• **PROMPT**
Restate word for word the part of the material that runs from the line containing "How do I perform: Open" through its final line, inclusive, minus the pictures.

[Opening INFORMATION GIVEN section]

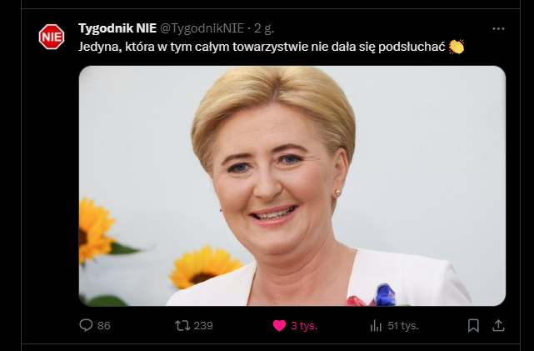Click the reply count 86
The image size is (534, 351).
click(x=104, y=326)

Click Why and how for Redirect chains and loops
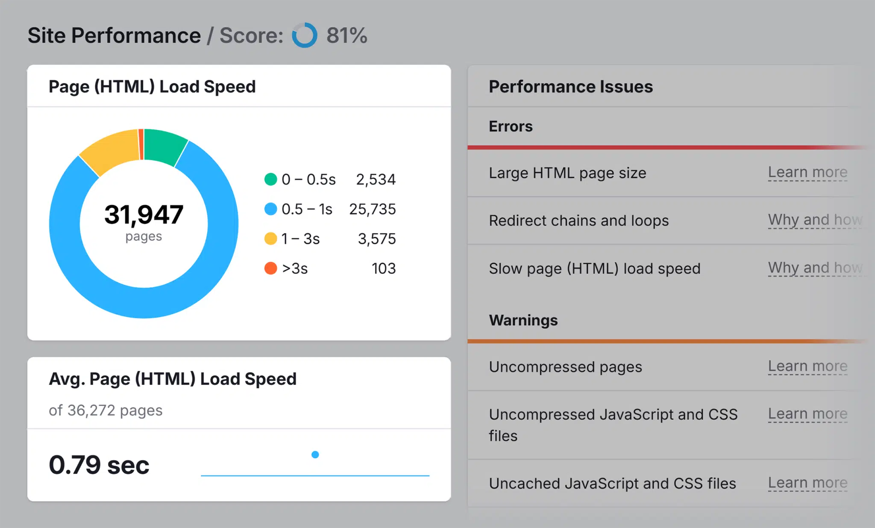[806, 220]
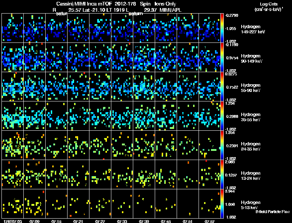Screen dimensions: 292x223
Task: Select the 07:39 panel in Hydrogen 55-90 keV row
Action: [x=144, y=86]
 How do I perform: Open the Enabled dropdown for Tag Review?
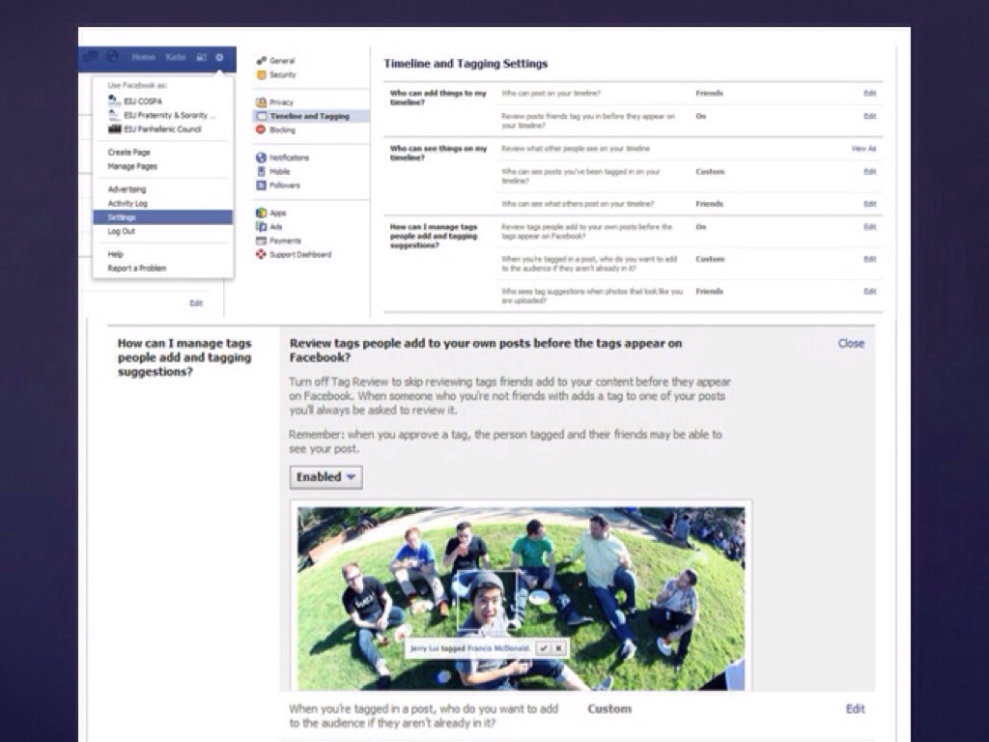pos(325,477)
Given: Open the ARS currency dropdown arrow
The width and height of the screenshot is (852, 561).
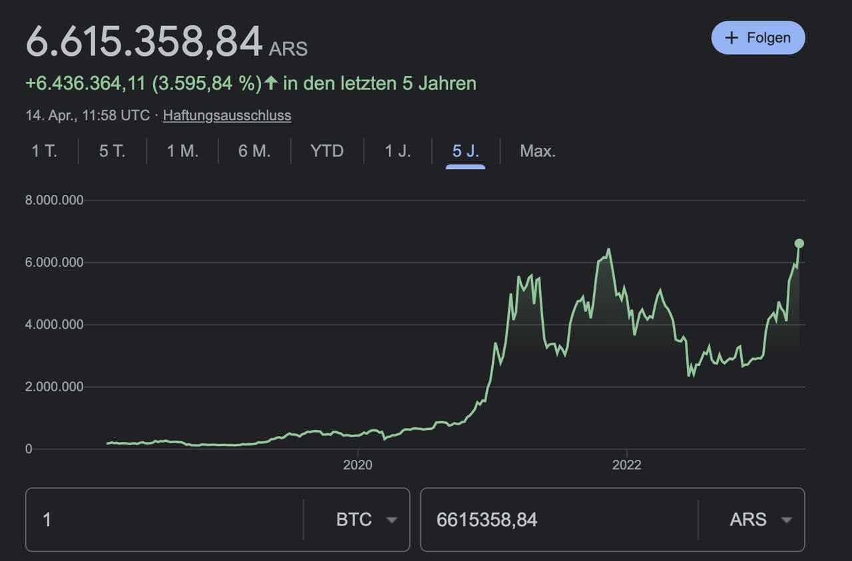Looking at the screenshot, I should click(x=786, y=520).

[Closing INFORMATION GIVEN section]

• **SOLUTION TO THIS TASK**
 How do I perform: Open the Enabled dropdown for Tag Review?
pos(325,477)
Given: Open the ARS currency dropdown arrow
The width and height of the screenshot is (852, 561).
Looking at the screenshot, I should click(x=786, y=520).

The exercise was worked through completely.